How relevant should historical data be? The fact is that Artem Kachanovskyi is currently 1p (I suppose we can agree on that). Does it matter how he got there? It's the system's job to estimate everybody's current level as best as it can. Ideally all the ratings should behave like a random walk around the "real" skill level of each player at each moment. I don't see rating points as something that one earns (like money or XP points in a video game). You try to improve and if you do, the system should reflect what's happened in the real world as quickly and as accurately as possible. To do that, it needs all the help it can get.

The rating system is basically a measurement device, calibrated to a certain scale. For go, that scale is the go rank scale, which is based on handicap. The EGD has insufficient data on handicap games (other than declared ranks, which are implicitly referring to handicap games), so it uses declared ranks from newcomers, expected winrates, resets and epsilon as a fallback.

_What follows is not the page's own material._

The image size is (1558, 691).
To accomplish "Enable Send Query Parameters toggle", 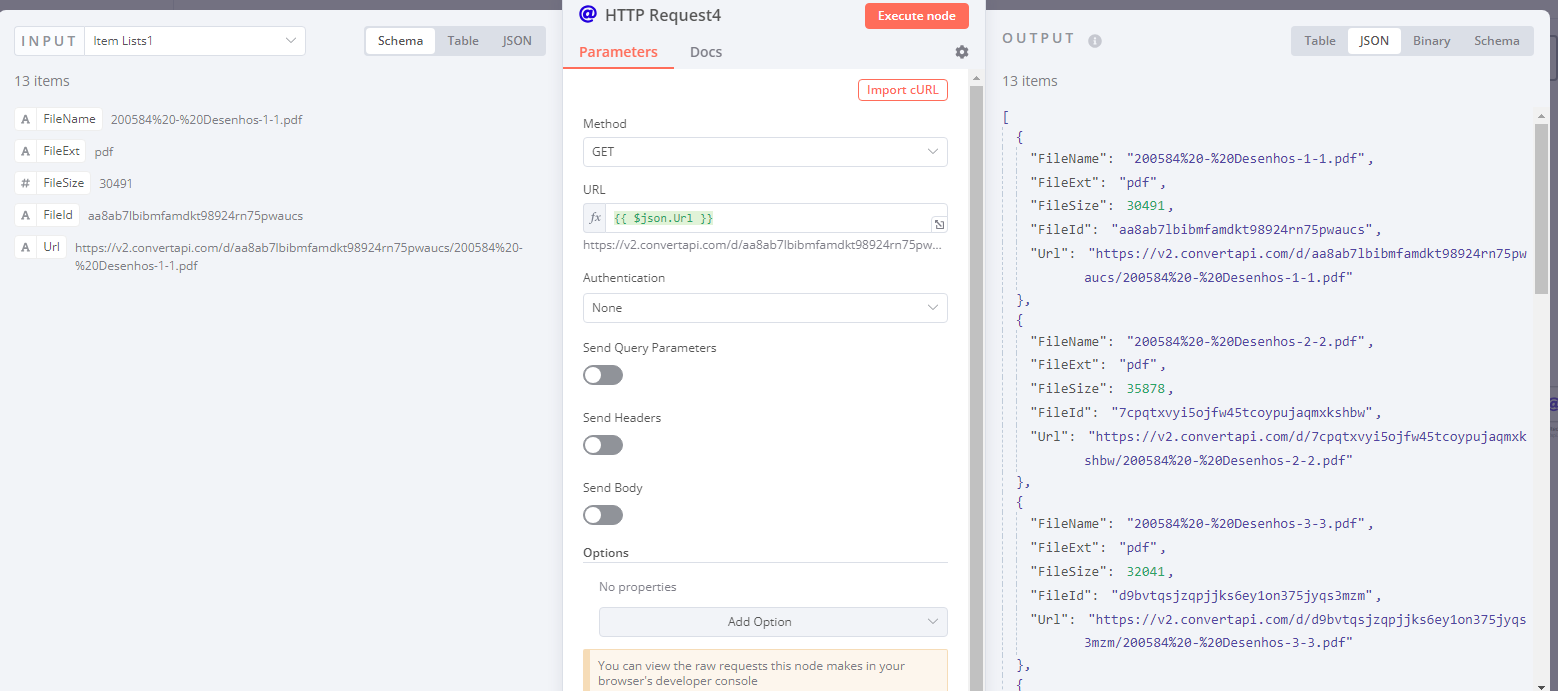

With your 2k experiment: I think the system should listen to the experimental self-promotion, but if your results don't support it, the system should quickly gravitate back to a rating that matches your results (preferrably with minimal effect on your opponent's ratings from your experiment). Note that if you'd later promote to 2k again, the system won't reset your rating, because it does not exceed your highest declared rank anymore (both the EGD and revised policies work that way). So a "failed" experiment would mean that later, you'd have to fight to a 2k rating the hard way.

Schachus · **#51**

Why are you so sure, conservative resetting leads to deflation? There are absolutely no resets in chess and still there is no deflation...(in fact, chess players are whining about inflation, but I dont believe in that either, really). But if you are worried, about deflation, I'm happy having a slight epsilon inside there somewhere. Actually, whether there is a slight drift in ratings over a long period is irrelevant to me, since what counts is how ratings compare to one-another(if in 20 Years, the strongest european rank(by rating) is not anymore 8d but 9d or 7d, although the player having it is exactly as strong as In-Seong now, that doesnt doesnt concern me too much, I can compare his rating to others). Thats also why I dont believe it needs to be tied to raks to strongly. In-Seong doesnt call himself 8d because he somehow intrinsictly knows to be 8d, but because that comes out to fit his rating(and of course the ranks of players of similar strenght). On Tygem he would be 9d, in AGA system probably too, in some countrys maybe only 6d, because amateur ranks only go till there. I agree that the idea rating should reflect handicaps is nice, and rating system should try to have that 100pts= 1 stone, but that doesnt need to be tied to ranks, first of all it only concerns the behaviour of how ratings compare to one-another.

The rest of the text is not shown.